Strong winter storm paralyses travel across Ireland, UK, and France
A powerful winter storm swept across northwest Europe on Saturday, causing widespread travel chaos and resulting in at least one death.
Hampshire Police in southern England said a man died after a tree fell onto a car on a major road near Winchester while authorities in West Yorkshire said that they were investigating a potential link between a second death in a traffic accident and the storm.
However, the road involved was not icy at the time.
In Ireland, Storm Bert left over 60,000 properties without power, while also disrupting ferry and train routes across the Irish Sea.

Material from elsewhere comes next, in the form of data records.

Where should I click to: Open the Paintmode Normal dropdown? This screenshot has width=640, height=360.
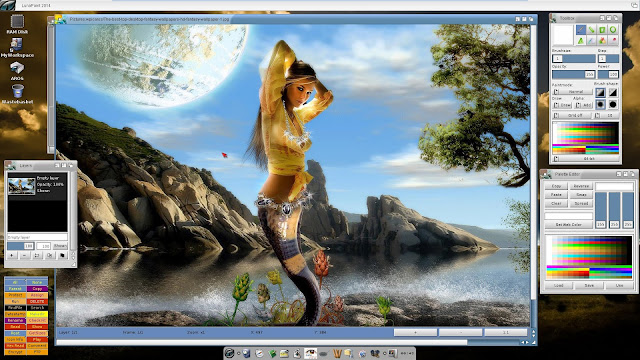(x=572, y=91)
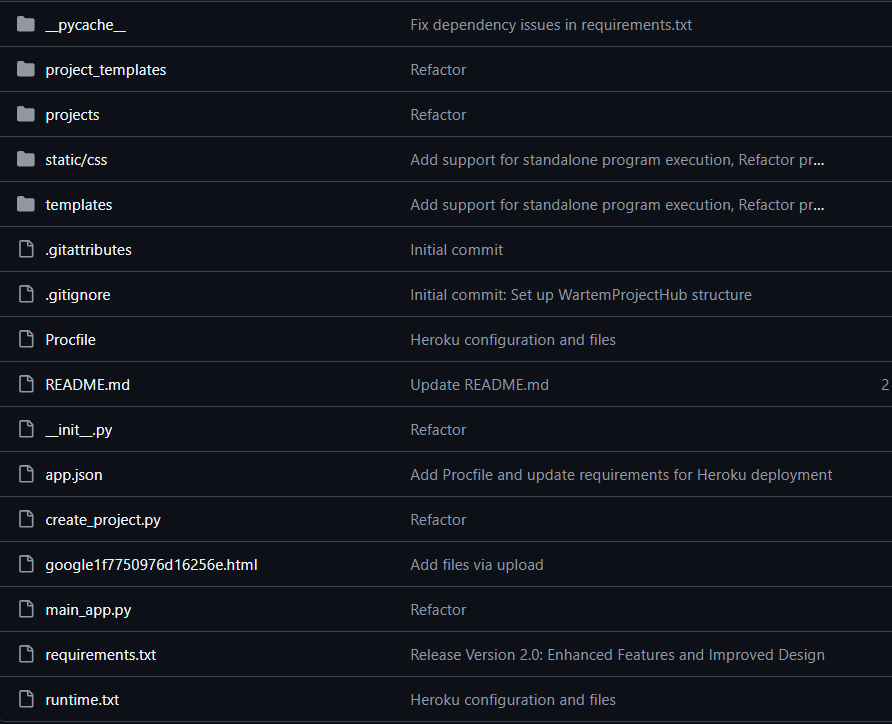Click the file icon beside app.json

(x=26, y=474)
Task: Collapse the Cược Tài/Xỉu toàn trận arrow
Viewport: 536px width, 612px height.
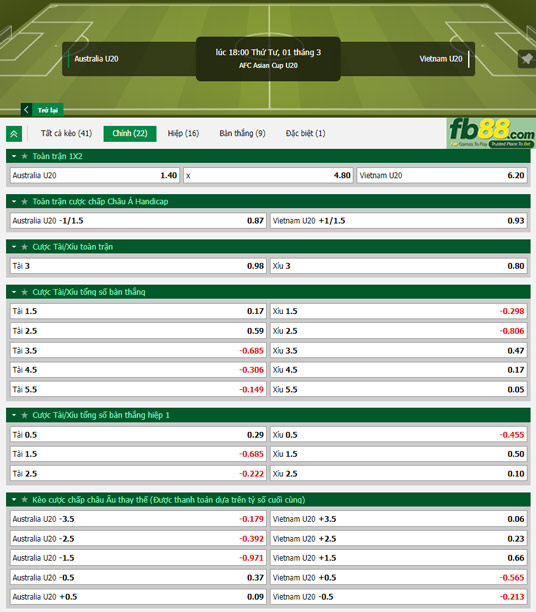Action: click(14, 247)
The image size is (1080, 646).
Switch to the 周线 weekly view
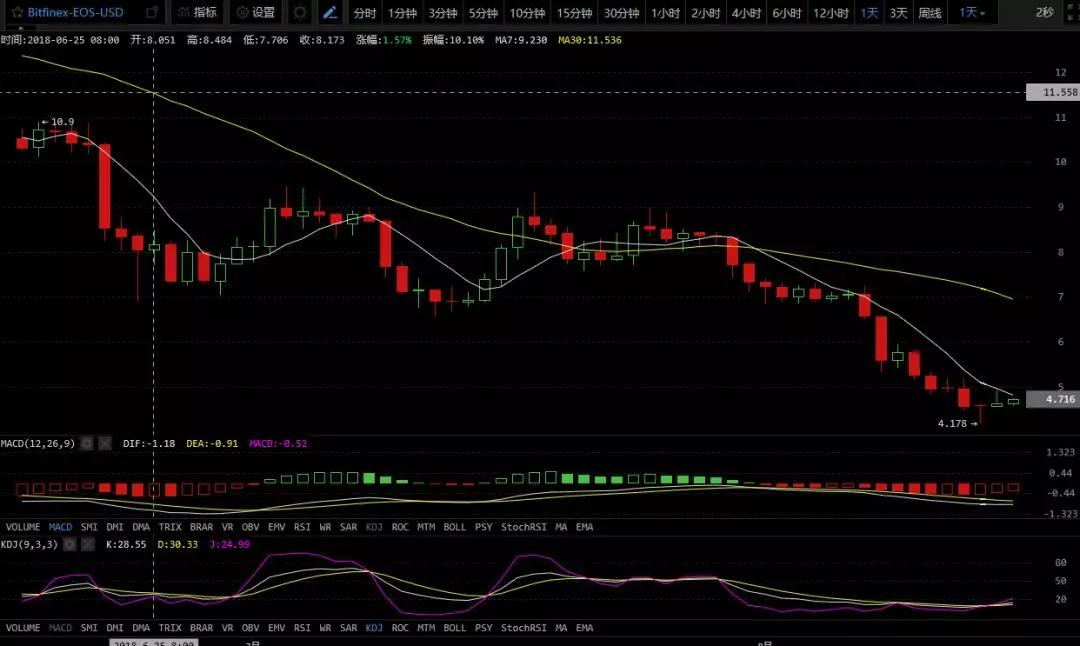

Major transport hubs in Britain faced significant delays, with airports and Channel ports severely impacted.
Meanwhile, in France, tens of thousands remained without electricity following Storm Caetano earlier in the week, leading to hundreds of passengers being stranded as train services were halted due to power outages.
Media footage showed flooding in the west of Ireland, which also caused rail closures in Northern Ireland. Snow impacted travel across Britain.
The heaviest snow hit Scotland and parts of northern and central England, with dozens of flood alerts in place.
The United Kingdom’s Met Office issued snow and ice warnings for those regions, saying there was a “good chance some rural communities could be cut off”.
Scottish hills could see up to 40 centimetres of snow, while winds approaching 113 kilometres per hour were recorded in Britain.
Ferry operator DFDS cancelled services on some routes until Monday, with sailings from Newhaven and Dover in southern England to Dieppe and Calais in France severely affected.
Flights were disrupted at Newcastle airport due to heavy snow, with some flights diverted to Belfast and Edinburgh.
Blackouts blanket northwest Europe
In Britain, the National Grid operator said power had been restored to “many homes and businesses” but more than 4,000 properties across the country were still without electricity on Saturday — the majority in southwest England.
Some 47,000 homes remained without power in northern France on Saturday, two days after the country was battered by Storm Caetano, power company Enedis said.
Up to 270,000 people had been cut off due to the storm but Enedis said it had 2,000 technicians working to reconnect electricity lines torn down by winds of up to 130kph.
Several hundred passengers were stranded on two trains in western France halted by power cuts.
Some 200 people on a train going from Hendaye to Bordeaux and 400 on high-speed TGV going from Hendaye to Paris spent up to nine hours in the carriages.
Junior transport minister Francois Dourovray told RTL radio that up to 1,000 passengers on different trains were affected by the power cut.